Step 6 - Obtain consent, inform the data subjects and collect the necessary personal data

Personal data may only be processed if there is a legal basis for the treatment. The General Data Protection Regulation specifies a number of grounds that are considered admissible, but for a degree project, it is in practice only consent that may be used (if it is not possible to use consent, you should discuss this with your supervisor and the Data Protection Officer to see if another solution can be found). Using consent as a basis means that the data subject gives his or her active consent to the processing. This means in practice that you clearly describe what information you want to collect, what it is to be used it for and by whom, how long the data will be used, that there is a possibility to request to see the collected the information and that it is possible to contact the Data Protection Officer or Datainspektionen with complaints. After the data subjects have read the information, he /she can consent to the treatment and the processing of the data is then permitted. It is important to know that consent must be documented and stored so that it can be presented upon request and that the data subject is entitled to withdraw his / her consent at any time. If the data subject has agreed to the treatment, sensitive data may also be processed (note that sensitive data imposes high security requirements in the processing).

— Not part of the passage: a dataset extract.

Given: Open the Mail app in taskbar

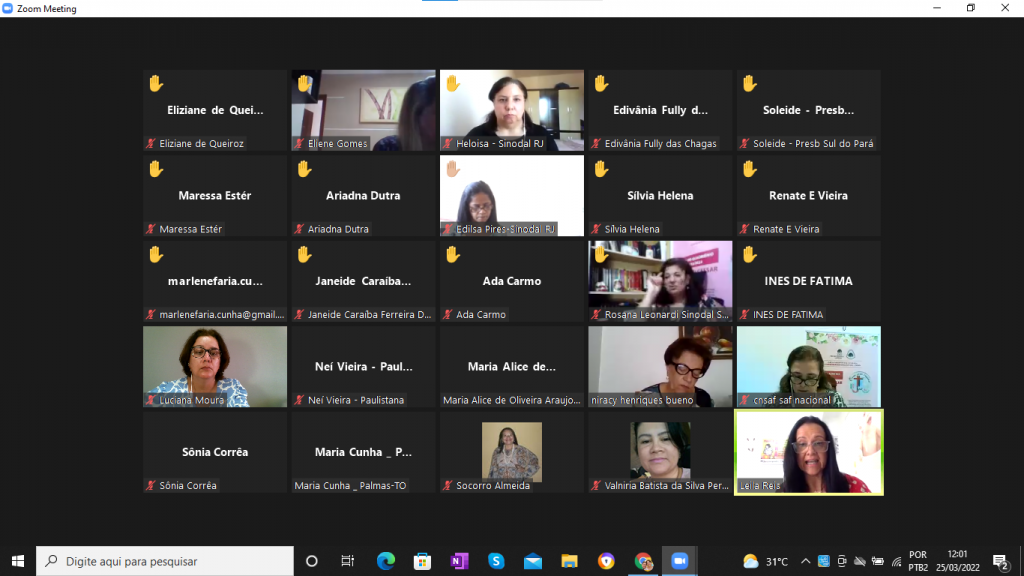Looking at the screenshot, I should click(x=532, y=561).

Step 7 - Process the collected information

Provided that the previous steps have been taken, this is formally a simple step that does not require any further action in connection with the General Data Protection Regulation. At the same time, this is in practice the main work.

Step 8 - After processing, delete or archive personal data as needed

Together with the processing, this is also a simple step, as the practical work has been completed. The material that has been processed should now either be transferred for archiving or deleted as decided in Step 5. Erasing the information is the usual but in some cases the material should be kept.